Covid vaccines, food, fisheries figure in WTO's 'significant' deals package

The deals were ground out over five days of bargaining at a conference of more than 100 trade ministers that was seen as a test of the ability of nations to strike multilateral trade deals amid geopolitical tensions.

WTO director-general Ngozi Okonjo-Iweala, who took over in March 2021, has hinged her leadership on breathing new life into the sclerotic organisation.
AFP

WTO director-general Ngozi Okonjo-Iweala, who took over in March 2021, has hinged her leadership on breathing new life into the sclerotic organisation.

The World Trade Organisation has concluded hard-won deals on fishing subsidies, food insecurity and Covid-19 vaccines in a landmark bundle of agreements secured through hectic round-the-clock talks.

WTO director-general Ngozi Okonjo-Iweala said on Friday the trade ministers' conference had struck an "unprecedented package of deliverables" which would "make a difference to the lives of people..."

The talks at the trade body's Geneva headquarters began on Sunday and were due to wrap up on Wednesday.
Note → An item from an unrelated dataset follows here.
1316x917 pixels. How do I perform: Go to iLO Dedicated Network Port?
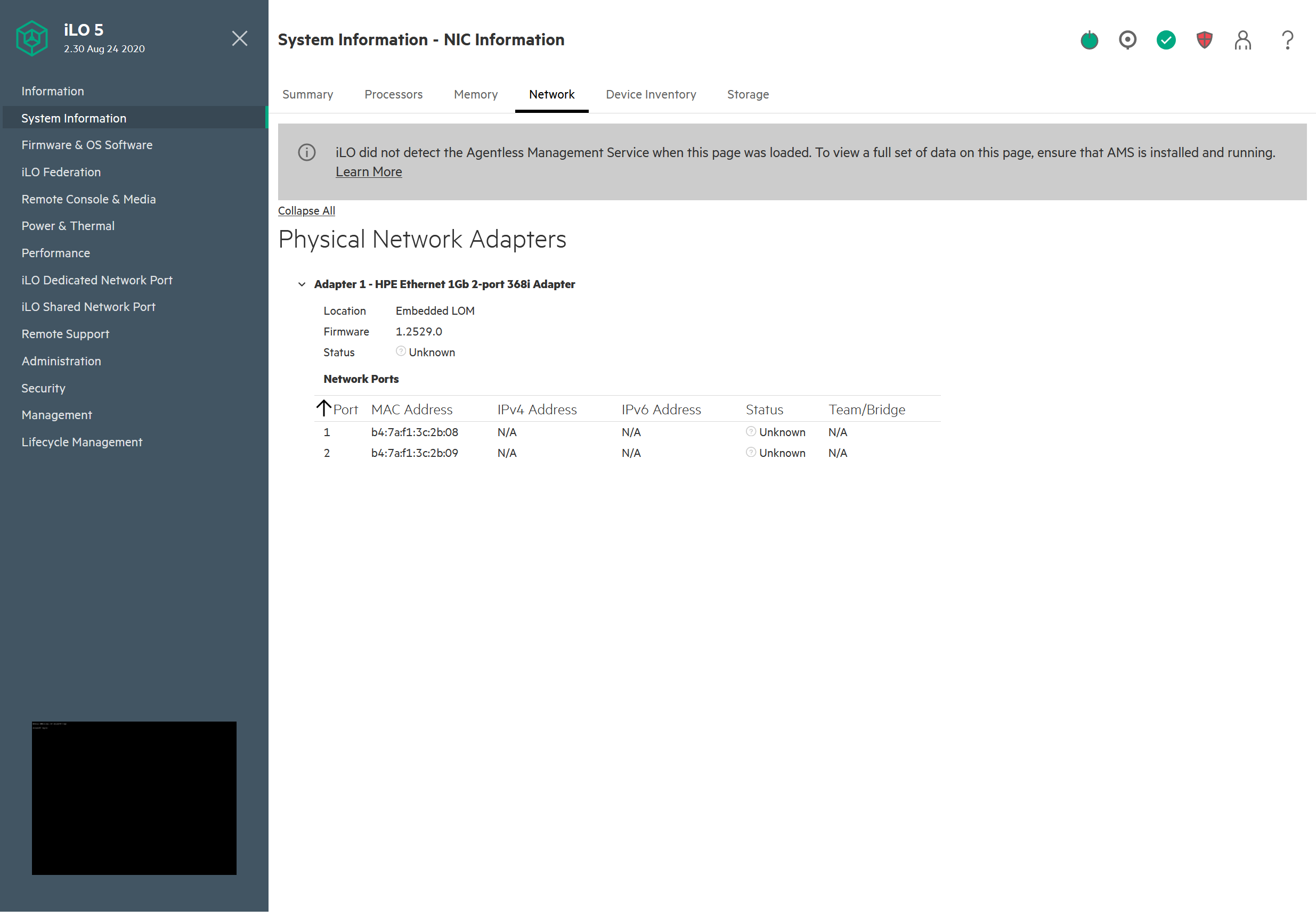pos(96,280)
But instead the WTO's 164 members went straight through on into Friday, concluding at around 0300 GMT.

The ministerial conference also agreed on deals on e-commerce, responding to pandemics and reforming the organisation itself.

"Not in a long while has the WTO seen such a significant number of multilateral outcomes," Okonjo-Iweala said. 
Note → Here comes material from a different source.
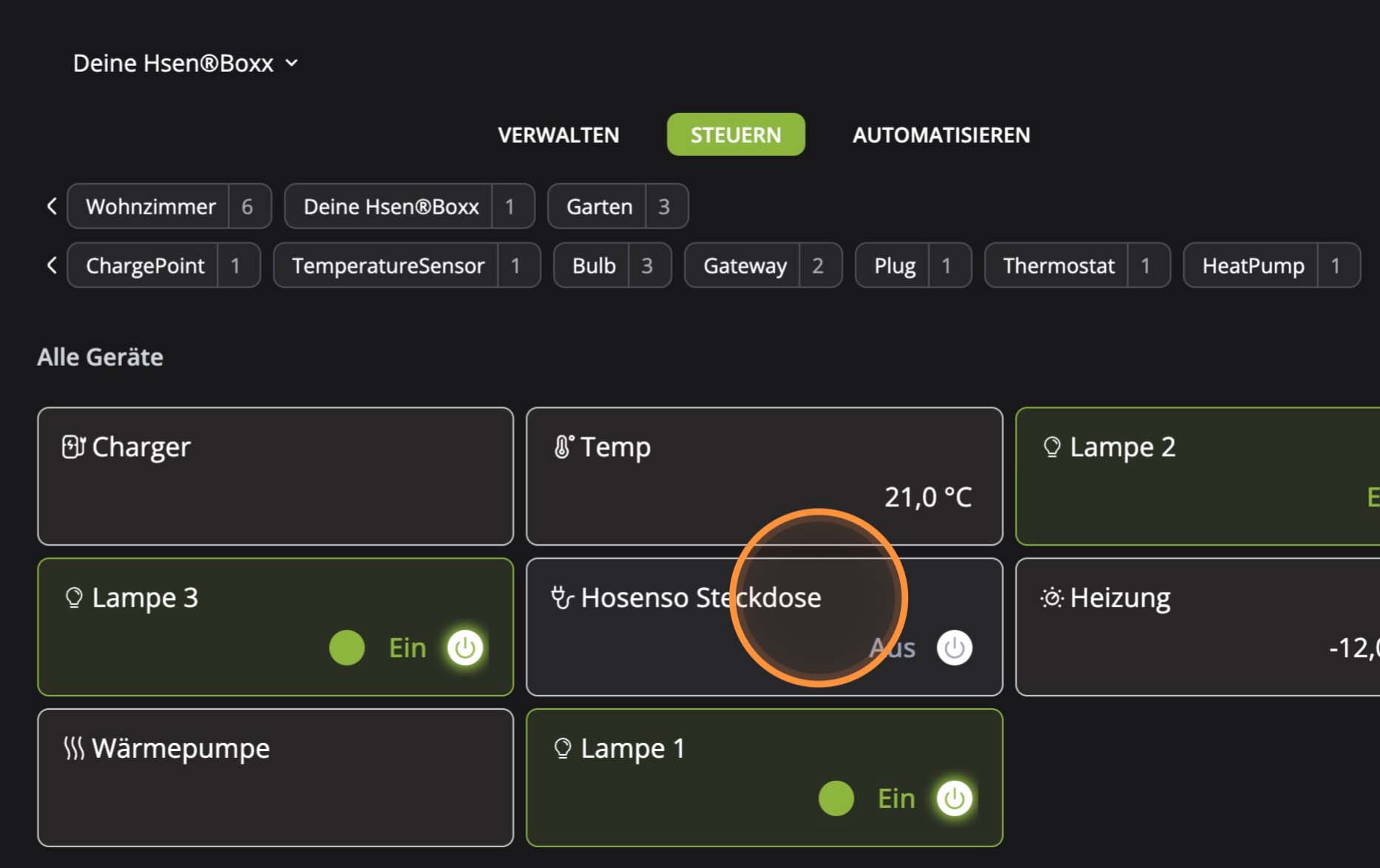Click the thermostat icon on the Heizung card
The image size is (1380, 868).
(x=1051, y=597)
"The package of agreements you have reached will make a difference to the lives of people around the world. The outcomes demonstrate that the WTO is in fact capable of responding to the emergencies of our time."

READ MORE: WTO members meet in shadow of Russia-Ukraine conflict

Key agreements

The fisheries deal was the last one to get over the line. Delegations were frantically haggling in the early hours of Friday on the flagship issue being thrashed out at the WTO conference.

Negotiations towards banning subsidies that encourage overfishing and threaten the sustainability of the planet's fish stocks have been going on at the WTO for more than 20 years.

Some delegations accused India of being intransigent on every topic under discussion at the WTO — where decisions can only pass with the agreement of every member.

But Indian Commerce and Industry Minister Piyush Goyal insisted: "India is not a roadblock on anything...People are realising that we were the ones who actually helped create the sole consensus."

The second major issue on the table was the plan for a Covid-19 vaccine patents waiver.

Some countries that host major pharmaceutical companies, like Britain and Switzerland, were finding some of the draft wording problematic, while big pharma feared a deal that would strangle innovation.

But Britain's ambassador in Geneva, Simon Manley, told Okonjo-Iweala late on Thursday that after clarification and improvements were achieved, London was "now ready to join the consensus".